時間に応じて変動する物体の動的挙動を数学的に表現すると微分方程式の形になります。ここで、微分とは、時間あるいは空間による物体挙動の変化率(rate of change)を意味します。一方、微分方程式は、大きく常微分方程式(ordinary differential equation)と偏微分方程式(partial differential equation)に大別されます。前者は、物体挙動の変化率が一つの変数(variable)のみ依存します。後者は、変化率が複数の変数に依存する場合です。例えば、物体内の温度が時間と場所に応じて変化する場合であれば、このような熱伝達(heat transfer)挙動を数学的に表現するようになれば、偏微分方程式に該当します。

ルンゲ-クッタ法は、時間による変化率で表現される常微分方程式の近似解(approximate solution)を求める数値手法でよく知られています。
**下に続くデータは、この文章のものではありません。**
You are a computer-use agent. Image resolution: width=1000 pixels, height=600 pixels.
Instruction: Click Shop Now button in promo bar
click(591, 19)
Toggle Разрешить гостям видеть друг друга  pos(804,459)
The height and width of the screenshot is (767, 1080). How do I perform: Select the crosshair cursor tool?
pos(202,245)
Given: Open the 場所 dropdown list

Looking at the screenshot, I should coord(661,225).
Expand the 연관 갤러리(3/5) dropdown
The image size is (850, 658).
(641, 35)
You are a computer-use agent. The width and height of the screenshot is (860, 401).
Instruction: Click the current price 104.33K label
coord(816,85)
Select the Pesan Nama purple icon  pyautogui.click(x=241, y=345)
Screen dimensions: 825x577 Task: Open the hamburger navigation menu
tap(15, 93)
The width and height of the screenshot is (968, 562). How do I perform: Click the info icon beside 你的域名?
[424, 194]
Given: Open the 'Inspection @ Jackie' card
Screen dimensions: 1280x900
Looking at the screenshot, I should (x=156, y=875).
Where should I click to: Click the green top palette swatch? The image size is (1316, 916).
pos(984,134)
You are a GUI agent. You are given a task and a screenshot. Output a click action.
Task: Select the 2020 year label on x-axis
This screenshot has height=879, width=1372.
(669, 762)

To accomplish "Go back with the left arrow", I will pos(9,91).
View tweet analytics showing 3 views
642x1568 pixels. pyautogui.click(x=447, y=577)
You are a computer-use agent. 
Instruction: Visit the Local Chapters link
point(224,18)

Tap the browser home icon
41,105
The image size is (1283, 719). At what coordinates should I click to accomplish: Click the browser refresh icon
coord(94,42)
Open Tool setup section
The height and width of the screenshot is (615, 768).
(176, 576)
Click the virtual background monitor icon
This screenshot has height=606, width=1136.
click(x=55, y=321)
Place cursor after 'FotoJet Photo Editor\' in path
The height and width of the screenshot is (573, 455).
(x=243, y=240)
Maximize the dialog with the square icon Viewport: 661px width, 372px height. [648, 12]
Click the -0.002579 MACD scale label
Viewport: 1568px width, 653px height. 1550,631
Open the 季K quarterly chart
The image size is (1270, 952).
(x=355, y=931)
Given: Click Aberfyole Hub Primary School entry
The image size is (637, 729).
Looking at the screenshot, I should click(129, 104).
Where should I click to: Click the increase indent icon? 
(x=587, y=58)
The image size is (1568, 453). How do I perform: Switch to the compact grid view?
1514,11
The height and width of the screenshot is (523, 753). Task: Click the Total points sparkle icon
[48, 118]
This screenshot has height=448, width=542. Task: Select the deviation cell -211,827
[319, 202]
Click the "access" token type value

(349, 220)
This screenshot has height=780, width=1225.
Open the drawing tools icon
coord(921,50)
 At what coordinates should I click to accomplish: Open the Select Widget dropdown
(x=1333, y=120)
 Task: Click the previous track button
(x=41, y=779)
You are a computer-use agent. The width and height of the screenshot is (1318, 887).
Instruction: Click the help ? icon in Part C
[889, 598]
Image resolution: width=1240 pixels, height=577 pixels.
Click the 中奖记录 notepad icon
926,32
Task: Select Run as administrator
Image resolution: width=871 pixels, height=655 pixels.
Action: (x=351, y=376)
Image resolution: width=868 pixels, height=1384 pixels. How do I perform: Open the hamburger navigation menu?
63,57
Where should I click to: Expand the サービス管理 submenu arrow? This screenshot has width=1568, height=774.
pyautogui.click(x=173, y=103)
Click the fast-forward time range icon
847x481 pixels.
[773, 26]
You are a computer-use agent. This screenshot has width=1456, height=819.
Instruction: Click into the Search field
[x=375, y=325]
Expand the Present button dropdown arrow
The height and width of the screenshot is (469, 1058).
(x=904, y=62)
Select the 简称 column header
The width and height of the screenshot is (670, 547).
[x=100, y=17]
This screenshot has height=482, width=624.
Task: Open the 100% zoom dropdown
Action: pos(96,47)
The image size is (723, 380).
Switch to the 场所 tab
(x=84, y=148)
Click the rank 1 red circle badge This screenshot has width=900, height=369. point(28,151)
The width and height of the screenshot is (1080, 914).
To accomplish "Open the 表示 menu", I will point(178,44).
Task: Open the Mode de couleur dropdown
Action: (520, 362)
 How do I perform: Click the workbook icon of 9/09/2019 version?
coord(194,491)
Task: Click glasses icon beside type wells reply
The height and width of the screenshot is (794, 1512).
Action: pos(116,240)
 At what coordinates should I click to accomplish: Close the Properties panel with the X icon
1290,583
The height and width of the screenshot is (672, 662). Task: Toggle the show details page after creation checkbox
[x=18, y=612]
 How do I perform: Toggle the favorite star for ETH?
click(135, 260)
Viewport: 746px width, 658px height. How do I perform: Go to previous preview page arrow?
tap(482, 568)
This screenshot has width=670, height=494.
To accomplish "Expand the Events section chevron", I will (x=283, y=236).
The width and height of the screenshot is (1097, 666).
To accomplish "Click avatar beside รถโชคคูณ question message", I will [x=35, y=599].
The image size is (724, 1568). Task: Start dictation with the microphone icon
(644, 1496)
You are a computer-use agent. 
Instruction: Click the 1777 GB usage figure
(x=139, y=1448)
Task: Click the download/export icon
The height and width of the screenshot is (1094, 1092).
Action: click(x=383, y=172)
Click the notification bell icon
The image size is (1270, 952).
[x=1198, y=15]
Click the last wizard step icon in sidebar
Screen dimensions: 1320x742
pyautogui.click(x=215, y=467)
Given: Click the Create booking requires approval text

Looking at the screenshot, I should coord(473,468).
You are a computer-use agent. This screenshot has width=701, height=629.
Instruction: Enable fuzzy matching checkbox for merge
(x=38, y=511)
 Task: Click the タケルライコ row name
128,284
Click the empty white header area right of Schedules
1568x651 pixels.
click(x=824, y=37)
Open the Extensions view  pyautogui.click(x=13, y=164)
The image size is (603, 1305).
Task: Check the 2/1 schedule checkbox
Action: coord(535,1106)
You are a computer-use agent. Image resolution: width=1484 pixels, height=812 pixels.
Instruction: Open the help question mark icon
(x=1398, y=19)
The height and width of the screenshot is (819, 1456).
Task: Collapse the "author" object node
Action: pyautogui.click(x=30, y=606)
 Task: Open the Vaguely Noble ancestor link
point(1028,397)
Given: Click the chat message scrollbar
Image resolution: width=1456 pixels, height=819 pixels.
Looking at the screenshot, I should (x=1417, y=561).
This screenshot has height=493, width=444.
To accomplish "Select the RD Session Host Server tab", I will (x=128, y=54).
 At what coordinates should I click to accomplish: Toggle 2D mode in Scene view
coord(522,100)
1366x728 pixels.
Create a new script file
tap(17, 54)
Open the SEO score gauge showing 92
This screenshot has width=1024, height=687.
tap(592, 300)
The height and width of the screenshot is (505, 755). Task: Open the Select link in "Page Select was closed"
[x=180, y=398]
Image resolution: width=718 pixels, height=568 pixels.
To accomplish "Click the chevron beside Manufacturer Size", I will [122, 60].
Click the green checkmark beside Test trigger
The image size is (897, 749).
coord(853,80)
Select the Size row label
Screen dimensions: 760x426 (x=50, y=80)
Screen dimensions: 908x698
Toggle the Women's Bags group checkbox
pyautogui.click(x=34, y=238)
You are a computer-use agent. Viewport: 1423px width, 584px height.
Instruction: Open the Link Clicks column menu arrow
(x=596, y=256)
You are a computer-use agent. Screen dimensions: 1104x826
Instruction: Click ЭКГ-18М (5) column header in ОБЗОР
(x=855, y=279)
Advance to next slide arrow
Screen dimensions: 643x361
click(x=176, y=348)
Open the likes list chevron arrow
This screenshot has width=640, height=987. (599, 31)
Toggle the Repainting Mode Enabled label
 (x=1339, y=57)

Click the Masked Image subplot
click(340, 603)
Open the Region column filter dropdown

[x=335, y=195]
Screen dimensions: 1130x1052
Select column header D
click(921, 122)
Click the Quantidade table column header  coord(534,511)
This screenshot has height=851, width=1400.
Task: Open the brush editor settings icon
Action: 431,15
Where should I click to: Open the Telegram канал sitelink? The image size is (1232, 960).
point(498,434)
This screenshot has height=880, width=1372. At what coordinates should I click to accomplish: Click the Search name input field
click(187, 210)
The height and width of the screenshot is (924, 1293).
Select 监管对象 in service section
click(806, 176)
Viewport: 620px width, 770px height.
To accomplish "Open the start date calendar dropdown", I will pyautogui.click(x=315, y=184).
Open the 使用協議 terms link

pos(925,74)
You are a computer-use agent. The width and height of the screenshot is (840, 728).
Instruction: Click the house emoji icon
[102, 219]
この数値手法は、1900年代、ドイツの数学者ルンゲ(Runge)クッタ(Kutta)によって導入され、現在は物体の挙動の時間による変化を数値的に求める問題に対して非常に広く適用されています。この数値手法は、一般的な時間積分(time integration)手法と概念的には似ていますが、次のステップの時点で物体の挙動を計算するため平均化された時間変化率を使用するという点で大きな違いがあります。

平均化された時間変化率は、該当の時間ステップ(time step)の開始点、中間点そして終了点で計算された4つの変化率に重みを乗じて計算された傾きです。ルンゲ-クッタ法の最大の利点は、時間積分の誤差(error)が時間ステップの大きさの5乗として一般的な時間積分法での2乗に比べて著しく高い精度を示すことです。そして、物体の動的挙動の全体の時間区間については、時間ステップの大きさの4乗に比例する誤差を示すため、4次の時間積分手法に該当となり、このような文脈で4ルンゲ-クッタ法、あるいは、簡単にRK4手法で呼ばれています。